About my work
Lotus flower – Painted in a workshop led by a senior chinese art school tutor. On sized paper using transparent chinese watercolours using multiple overlapping washes to create colour gradients.
Mountains – A traditional chinese mountain painting with mist breaking the scene into multiple views. Painted by brush on unsized chinese xuan paper with chinese ink and water.
Peacock – Painted on thin sized paper with chinese watercolours, transparent and opaque.
Qi (Chi) – Chinese word for energy or life force. Painted in black ink by brush on chinese paper with inclusions.
Resting Lion – Painted on thin sized chinese paper in chinese watercolour and black ink.
Tree – Painted in black ink with vertical brush on porous paper made from grass. Background is brushed diluted balck ink and dilute watercolours.
Leopard – Painted freestyle in brushed black ink and coloured watercolour washes on sized paper. Image based on Audley Travel poster.
Royalty in Winter – Painted with brushed ink on unsized paper with white gouache to control overspread of ink. Based on a photograph of Royalty Inn, Otley Chevin.
Killer of Demons – The scary figure is a traditional chinese character thought to protect from demons. Painted in ink and watercolour on sized paper.
Chinese painting has a long history and a range of styles developed over many centuries and dynasties. Traditional painters of landscapes, flowers, birds, insects, animals and people follow the styles of past masters that are in the mind of the artist rather than what is seen. Animals and flowers incorporate sentiments into paintings. Chinese paintings often look different to western eyes, however there are many similarities between far eastern and western art owing to hundreds of years of cross influences from Chinese paintings and Japanese woodcuts.

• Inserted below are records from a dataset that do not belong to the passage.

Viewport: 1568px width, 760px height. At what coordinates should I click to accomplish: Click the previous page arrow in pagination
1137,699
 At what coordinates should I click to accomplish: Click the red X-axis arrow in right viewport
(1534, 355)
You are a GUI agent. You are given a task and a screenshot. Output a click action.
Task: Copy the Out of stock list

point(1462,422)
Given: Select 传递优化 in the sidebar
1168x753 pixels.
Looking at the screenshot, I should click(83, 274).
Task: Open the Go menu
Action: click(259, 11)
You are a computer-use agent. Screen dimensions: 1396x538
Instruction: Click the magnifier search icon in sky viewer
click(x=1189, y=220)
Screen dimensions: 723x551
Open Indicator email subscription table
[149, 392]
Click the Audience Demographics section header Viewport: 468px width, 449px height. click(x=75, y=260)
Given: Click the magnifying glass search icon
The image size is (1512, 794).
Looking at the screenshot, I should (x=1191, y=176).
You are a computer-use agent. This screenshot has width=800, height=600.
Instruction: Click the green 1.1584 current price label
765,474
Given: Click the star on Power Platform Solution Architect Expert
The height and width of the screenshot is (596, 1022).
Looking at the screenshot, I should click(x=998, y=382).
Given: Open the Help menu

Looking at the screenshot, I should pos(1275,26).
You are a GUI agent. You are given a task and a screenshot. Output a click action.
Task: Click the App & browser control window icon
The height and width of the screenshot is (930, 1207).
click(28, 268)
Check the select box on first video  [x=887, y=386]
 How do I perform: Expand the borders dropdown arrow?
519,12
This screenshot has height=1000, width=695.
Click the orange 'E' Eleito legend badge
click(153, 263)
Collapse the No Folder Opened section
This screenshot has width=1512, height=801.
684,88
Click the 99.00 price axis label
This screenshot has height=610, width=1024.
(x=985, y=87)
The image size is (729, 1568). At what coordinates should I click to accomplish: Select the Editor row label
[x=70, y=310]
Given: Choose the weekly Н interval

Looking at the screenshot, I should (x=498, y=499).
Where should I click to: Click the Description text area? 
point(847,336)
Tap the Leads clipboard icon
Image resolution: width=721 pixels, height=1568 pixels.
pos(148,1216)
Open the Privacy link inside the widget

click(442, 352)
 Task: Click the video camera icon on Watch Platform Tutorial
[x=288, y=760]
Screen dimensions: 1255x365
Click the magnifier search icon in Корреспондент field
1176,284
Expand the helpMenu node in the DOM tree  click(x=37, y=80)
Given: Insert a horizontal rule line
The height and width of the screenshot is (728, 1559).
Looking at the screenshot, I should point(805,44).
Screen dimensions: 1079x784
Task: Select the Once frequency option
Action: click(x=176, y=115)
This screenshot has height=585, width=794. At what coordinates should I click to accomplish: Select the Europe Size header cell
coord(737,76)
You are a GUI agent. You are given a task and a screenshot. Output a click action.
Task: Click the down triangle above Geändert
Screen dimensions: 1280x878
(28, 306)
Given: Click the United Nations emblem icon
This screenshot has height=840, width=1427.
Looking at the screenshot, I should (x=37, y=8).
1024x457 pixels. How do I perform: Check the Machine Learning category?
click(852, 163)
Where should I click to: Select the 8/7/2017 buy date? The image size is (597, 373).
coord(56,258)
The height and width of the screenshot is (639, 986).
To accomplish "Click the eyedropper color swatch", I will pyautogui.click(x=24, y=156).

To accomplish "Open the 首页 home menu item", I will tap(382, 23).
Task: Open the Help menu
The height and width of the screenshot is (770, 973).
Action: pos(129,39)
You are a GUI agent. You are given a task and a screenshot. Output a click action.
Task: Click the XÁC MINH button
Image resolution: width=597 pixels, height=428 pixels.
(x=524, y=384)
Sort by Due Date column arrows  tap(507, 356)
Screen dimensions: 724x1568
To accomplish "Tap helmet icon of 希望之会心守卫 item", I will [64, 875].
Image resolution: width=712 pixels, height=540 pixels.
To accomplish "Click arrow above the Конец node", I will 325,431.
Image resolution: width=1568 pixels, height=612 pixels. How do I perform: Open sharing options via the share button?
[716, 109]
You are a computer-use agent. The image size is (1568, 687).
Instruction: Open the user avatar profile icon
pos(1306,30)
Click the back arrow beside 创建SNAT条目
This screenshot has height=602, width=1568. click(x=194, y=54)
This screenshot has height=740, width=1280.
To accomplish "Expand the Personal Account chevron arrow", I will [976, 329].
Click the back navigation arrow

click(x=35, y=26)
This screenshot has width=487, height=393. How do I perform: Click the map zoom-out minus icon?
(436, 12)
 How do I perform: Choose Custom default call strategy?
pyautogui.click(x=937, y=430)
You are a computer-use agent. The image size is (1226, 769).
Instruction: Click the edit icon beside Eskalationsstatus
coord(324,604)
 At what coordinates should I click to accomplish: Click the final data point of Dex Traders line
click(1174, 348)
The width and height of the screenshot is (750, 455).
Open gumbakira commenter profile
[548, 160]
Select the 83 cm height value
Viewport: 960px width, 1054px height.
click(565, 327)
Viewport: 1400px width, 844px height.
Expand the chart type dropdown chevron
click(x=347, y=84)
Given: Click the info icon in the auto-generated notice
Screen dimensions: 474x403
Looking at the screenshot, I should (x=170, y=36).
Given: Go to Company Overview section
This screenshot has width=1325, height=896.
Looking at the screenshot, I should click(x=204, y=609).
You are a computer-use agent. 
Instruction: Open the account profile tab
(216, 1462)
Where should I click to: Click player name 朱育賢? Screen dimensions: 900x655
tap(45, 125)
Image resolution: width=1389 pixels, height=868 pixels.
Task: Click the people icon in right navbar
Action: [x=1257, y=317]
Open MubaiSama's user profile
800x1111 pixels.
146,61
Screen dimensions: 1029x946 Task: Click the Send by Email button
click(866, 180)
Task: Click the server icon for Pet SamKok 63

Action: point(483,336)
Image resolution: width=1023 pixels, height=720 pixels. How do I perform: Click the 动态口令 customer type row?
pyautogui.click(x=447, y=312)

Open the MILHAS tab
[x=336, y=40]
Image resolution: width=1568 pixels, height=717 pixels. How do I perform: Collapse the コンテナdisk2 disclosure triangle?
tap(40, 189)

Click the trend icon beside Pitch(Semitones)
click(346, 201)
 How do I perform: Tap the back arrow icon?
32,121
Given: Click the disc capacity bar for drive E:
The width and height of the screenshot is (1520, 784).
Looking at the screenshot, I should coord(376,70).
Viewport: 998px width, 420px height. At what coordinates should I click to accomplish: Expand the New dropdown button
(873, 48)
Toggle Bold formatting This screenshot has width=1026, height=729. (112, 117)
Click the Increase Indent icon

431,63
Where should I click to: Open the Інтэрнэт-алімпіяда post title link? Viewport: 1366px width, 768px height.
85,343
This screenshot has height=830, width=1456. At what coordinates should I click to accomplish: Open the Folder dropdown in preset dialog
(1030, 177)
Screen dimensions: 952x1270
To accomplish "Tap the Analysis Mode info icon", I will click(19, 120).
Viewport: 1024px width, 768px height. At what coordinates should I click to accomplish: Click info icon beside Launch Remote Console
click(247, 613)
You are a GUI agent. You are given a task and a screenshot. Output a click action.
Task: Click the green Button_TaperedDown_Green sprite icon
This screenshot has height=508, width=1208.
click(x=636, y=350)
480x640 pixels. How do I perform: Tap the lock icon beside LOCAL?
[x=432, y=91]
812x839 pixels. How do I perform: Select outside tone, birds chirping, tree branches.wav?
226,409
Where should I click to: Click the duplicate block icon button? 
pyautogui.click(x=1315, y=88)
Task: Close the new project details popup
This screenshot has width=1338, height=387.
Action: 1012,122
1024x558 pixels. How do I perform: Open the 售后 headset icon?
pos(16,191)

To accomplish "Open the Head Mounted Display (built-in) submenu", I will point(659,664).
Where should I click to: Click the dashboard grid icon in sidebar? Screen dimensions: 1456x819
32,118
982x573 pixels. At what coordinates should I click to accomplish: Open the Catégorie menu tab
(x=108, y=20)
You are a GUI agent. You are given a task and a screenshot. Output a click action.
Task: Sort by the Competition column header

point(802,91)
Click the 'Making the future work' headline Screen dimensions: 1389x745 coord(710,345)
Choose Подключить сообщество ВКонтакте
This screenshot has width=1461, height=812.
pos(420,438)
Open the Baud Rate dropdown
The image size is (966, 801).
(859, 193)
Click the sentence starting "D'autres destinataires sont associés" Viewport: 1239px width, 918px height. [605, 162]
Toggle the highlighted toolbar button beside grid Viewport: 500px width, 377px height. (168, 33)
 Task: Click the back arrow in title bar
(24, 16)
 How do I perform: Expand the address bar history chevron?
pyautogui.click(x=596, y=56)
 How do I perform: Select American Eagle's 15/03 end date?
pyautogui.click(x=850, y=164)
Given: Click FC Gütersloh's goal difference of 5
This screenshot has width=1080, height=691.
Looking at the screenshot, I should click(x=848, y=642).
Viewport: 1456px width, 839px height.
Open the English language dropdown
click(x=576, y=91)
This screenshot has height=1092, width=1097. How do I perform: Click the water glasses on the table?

I live in Nidderdale and paint as a hobby. I am a member of Pateley Bridge Art Club and the Yorkshire group of the Chinese Brush Painters’ Society. I attend demonstrations and workshops in Glasshouses and Pool in Wharfedale. I have tried many art media and now mainly paint traditional chinese style paintings on chinese papers using brushed black ink and watercolours. I like freestyle painting (Xie Yi) . The free flowing brushed ink or colours on unsized paper is quite difficult to judge and control, resulting in variability in form that is suited to variable natural forms. The meticulous style (ghonbi) on thin sized chinese paper is safer but requires methodical work. The results are more defined and can be stunning. There are also semi-sized papers made from bark or mulberry fibres and gold or silver flecked papers, to create different effects.